Cette façon d’écrire et d’apprendre l’histoire, poursuit-il, a fait surgir chez nous un « patriotisme nouveau. » Pour beaucoup de Français, « être patriote, c’est être ennemi de l’ancienne France. Notre patriotisme ne consiste le plus souvent qu’à honnir nos rois, à détester notre aristocratie, à médire de toutes nos institutions. Cette sorte de patriotisme n’est au fond que la haine de tout ce qui est français. Il ne nous inspire que méfiance et indiscipline ; au lieu de nous unir contre l’étranger, il nous pousse tout droit à la guerre civile. » Fustel aurait pu ajouter ce qu’il a d’ailleurs fait entendre : ce patriotisme à rebours nous remet à l’école de l’Allemagne ; il nous ramène dans ses bras.

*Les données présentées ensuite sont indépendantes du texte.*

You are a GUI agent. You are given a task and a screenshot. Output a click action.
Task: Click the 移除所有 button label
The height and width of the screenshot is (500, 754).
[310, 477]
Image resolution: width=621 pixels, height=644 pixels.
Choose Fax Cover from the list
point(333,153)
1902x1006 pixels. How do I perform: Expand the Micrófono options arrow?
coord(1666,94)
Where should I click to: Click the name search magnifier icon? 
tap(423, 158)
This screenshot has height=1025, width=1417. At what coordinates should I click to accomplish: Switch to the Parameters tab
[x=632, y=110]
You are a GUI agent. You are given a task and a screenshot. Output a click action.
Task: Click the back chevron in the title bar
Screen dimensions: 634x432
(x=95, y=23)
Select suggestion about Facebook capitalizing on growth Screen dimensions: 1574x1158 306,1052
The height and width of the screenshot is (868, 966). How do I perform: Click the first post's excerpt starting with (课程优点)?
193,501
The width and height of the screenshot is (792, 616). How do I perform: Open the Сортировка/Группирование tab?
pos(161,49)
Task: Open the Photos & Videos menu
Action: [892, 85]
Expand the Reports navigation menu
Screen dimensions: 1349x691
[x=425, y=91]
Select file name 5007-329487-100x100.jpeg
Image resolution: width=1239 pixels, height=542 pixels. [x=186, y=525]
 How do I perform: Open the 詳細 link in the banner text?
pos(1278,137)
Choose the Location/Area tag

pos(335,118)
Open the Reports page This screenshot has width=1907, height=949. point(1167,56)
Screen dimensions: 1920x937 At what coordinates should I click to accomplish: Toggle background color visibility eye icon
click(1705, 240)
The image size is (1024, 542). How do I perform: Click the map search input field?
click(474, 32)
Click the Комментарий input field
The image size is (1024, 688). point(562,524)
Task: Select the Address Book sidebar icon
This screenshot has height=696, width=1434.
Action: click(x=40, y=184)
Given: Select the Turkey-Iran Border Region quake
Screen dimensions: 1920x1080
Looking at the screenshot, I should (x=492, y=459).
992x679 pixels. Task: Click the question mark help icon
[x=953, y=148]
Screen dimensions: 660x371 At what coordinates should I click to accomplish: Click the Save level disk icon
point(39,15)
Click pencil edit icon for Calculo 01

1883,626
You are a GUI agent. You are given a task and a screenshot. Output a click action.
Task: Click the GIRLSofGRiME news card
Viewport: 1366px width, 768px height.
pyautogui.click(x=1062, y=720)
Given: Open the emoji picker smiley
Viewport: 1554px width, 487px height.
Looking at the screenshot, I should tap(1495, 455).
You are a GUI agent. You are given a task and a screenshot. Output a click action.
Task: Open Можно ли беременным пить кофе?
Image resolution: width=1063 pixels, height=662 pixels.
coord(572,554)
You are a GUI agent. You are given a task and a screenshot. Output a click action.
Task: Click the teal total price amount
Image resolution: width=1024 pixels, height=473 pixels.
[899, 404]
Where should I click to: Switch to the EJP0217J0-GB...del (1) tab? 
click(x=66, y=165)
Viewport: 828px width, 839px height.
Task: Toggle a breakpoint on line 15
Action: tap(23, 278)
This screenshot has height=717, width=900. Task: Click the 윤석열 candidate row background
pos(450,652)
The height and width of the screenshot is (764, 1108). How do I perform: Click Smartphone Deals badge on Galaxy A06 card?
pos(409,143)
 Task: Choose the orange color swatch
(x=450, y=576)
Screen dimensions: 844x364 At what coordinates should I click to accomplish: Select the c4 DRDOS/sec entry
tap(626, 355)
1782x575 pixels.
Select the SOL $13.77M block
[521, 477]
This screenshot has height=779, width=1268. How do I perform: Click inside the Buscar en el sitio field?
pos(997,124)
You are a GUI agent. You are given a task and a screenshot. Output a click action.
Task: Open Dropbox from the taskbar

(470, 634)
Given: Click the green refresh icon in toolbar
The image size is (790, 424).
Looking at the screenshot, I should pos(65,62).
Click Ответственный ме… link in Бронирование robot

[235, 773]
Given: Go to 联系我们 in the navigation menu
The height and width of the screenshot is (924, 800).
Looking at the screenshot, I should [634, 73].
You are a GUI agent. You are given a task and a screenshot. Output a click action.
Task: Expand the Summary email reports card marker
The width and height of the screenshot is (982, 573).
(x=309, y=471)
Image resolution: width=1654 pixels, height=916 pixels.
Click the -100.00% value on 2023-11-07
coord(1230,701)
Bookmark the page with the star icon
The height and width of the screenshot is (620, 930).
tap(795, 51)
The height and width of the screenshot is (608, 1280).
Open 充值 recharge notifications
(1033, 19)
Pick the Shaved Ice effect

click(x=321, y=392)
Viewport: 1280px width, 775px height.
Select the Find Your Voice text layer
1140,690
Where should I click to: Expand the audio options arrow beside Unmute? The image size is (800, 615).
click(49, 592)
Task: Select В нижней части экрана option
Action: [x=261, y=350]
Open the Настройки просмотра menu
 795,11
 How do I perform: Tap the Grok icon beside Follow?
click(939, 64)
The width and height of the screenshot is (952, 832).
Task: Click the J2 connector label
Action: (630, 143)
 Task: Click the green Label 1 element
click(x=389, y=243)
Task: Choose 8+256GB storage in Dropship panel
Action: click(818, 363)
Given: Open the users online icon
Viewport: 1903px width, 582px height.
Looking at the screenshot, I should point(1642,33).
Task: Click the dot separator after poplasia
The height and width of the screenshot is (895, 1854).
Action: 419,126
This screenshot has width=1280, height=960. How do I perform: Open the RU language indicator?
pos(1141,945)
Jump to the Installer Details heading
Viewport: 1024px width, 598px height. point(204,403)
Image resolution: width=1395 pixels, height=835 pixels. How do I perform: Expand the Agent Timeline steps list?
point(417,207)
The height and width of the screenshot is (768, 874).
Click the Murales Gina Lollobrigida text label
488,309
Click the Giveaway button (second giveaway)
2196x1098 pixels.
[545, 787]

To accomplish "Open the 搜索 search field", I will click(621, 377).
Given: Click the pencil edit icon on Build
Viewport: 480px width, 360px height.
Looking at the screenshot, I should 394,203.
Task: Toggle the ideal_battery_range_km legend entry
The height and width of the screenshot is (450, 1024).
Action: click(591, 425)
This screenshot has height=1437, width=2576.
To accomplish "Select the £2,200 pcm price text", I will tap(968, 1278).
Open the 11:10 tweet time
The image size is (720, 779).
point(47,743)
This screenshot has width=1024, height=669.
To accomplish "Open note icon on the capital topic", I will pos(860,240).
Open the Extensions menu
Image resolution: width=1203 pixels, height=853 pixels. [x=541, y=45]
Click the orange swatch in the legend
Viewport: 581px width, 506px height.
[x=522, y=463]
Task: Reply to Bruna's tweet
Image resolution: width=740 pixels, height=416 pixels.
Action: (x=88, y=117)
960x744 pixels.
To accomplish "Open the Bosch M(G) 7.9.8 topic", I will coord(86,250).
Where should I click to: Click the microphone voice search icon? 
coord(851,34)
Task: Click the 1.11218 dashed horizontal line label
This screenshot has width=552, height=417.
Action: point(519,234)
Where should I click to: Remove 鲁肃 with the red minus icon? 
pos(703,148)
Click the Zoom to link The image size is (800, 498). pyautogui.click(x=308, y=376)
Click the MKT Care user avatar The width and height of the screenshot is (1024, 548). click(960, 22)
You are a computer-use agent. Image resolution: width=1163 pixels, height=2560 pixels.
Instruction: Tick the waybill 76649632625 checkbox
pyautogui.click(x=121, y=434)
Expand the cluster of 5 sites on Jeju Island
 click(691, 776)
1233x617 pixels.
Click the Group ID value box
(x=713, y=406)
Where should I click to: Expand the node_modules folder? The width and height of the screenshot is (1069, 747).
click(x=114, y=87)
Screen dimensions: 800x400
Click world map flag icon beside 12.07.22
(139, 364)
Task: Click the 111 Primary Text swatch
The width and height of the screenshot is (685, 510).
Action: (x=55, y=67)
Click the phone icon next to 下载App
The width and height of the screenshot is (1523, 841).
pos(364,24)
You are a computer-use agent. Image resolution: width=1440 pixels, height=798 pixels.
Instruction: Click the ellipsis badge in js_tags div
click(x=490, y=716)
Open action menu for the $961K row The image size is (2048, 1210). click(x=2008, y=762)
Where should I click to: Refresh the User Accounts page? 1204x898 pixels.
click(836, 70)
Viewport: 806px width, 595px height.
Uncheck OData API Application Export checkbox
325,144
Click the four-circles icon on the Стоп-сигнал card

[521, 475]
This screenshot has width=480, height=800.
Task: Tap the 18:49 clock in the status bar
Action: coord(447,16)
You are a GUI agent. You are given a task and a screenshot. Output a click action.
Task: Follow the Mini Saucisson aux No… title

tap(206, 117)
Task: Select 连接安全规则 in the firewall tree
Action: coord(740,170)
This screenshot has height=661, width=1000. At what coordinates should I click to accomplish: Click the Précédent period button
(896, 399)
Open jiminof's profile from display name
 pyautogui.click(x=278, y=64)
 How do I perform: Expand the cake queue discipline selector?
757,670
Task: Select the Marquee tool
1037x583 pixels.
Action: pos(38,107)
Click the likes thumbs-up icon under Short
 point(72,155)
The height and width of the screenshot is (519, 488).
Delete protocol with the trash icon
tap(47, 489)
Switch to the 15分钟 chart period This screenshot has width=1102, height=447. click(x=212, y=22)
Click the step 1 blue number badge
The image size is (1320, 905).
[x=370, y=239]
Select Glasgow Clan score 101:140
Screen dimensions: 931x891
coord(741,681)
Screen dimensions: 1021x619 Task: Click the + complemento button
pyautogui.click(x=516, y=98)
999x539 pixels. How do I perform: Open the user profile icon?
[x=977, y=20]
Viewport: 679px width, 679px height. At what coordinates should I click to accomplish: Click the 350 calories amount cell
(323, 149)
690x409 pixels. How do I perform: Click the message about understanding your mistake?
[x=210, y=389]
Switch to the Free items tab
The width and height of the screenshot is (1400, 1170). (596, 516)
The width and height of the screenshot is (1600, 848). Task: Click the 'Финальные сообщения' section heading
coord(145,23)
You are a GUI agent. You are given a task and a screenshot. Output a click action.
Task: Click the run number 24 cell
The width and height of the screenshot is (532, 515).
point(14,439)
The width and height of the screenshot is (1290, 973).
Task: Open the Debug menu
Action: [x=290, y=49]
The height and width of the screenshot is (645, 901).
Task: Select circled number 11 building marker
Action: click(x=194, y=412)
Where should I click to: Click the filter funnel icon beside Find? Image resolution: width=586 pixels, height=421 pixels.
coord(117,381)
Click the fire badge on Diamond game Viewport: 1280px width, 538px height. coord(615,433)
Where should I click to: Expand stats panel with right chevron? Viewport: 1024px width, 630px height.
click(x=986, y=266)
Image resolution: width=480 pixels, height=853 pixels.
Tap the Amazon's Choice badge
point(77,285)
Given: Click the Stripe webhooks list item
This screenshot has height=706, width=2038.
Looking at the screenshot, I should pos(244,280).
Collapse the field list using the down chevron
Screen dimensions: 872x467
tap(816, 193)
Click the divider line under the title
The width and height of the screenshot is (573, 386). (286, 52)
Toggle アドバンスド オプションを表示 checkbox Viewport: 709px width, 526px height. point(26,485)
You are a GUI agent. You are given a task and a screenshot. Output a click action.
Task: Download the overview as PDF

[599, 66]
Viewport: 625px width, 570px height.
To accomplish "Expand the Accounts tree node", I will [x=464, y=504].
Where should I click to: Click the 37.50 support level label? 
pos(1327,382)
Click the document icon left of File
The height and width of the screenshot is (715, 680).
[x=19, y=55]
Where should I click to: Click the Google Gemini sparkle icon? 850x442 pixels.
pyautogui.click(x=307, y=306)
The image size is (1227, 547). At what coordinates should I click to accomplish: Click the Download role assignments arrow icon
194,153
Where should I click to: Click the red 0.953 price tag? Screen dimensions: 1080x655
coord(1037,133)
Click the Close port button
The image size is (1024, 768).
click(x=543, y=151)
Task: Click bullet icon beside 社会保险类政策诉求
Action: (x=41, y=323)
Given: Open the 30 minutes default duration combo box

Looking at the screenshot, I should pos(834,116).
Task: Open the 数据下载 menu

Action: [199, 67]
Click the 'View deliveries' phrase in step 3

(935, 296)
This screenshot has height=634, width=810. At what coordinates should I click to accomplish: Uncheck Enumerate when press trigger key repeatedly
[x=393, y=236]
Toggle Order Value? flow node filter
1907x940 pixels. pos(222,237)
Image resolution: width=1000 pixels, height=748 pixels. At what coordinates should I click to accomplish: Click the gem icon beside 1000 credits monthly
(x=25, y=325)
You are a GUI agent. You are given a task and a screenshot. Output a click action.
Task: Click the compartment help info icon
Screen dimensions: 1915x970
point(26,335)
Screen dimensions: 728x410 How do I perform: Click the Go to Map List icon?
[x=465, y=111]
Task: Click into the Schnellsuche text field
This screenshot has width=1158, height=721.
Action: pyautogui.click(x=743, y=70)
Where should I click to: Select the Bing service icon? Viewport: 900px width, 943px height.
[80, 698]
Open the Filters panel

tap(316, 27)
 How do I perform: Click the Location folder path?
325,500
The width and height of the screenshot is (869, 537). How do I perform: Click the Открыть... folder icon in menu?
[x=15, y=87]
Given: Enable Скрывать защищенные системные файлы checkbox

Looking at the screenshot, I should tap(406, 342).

Il fait observer seulement que nos plus cruels ennemis n’ont pas à se mettre en frais pour inventer, à notre endroit, « les calomnies et les injures, » ils se font l’écho complaisant de nos assertions téméraires, et tout propos, qui, par sottise, nous trahit, est propagé par eux comme un article de foi. Les plus cruelles définitions de notre société, de notre esprit, de nos tendances dangereuses, les Sybel comme les Bismarck, les ont prises chez nous. « Nous avons appris récemment que l’étranger nous détestait ; il y avait cinquante ans que nous nous appliquions à convaincre l’Europe que nous étions haïssables. L’histoire énervait chez nous le patriotisme ; elle le surexcitait chez nos ennemis. Elle nous apprenait à nous diviser, elle enseignait aux autres à se réunir contre nous, et elle semblait justifier d’avance leurs attaques et leurs convoitises. »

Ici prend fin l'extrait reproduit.